To do =>
Among the entries below, find every line that contains the string "Given", then copy it.

Data listing =>

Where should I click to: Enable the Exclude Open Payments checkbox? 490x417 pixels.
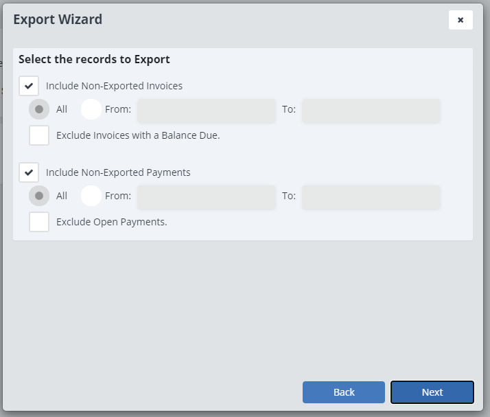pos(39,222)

...

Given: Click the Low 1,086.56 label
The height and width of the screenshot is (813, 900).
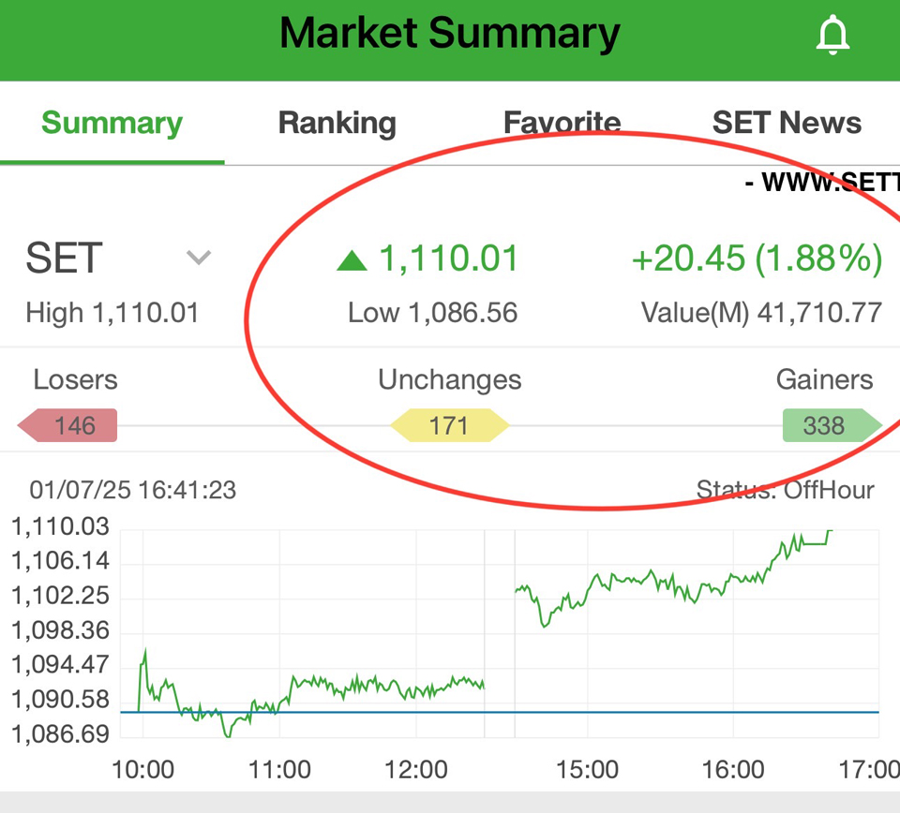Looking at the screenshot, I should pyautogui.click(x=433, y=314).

* * *

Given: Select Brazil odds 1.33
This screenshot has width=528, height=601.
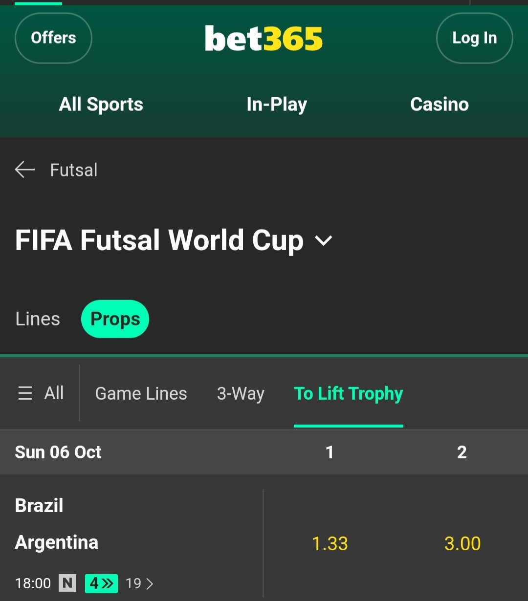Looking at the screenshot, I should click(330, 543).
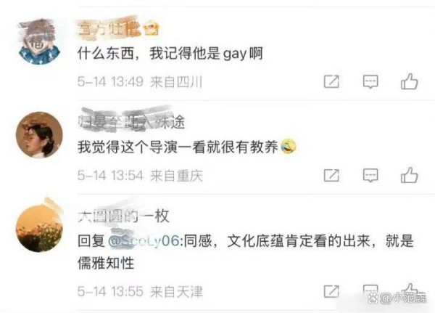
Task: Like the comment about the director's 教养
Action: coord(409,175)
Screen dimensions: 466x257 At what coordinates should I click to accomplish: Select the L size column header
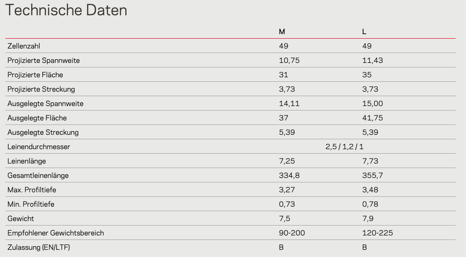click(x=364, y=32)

Exercise result =>
Given: Click the Low 1,086.56 label
Given: Select Brazil odds 1.33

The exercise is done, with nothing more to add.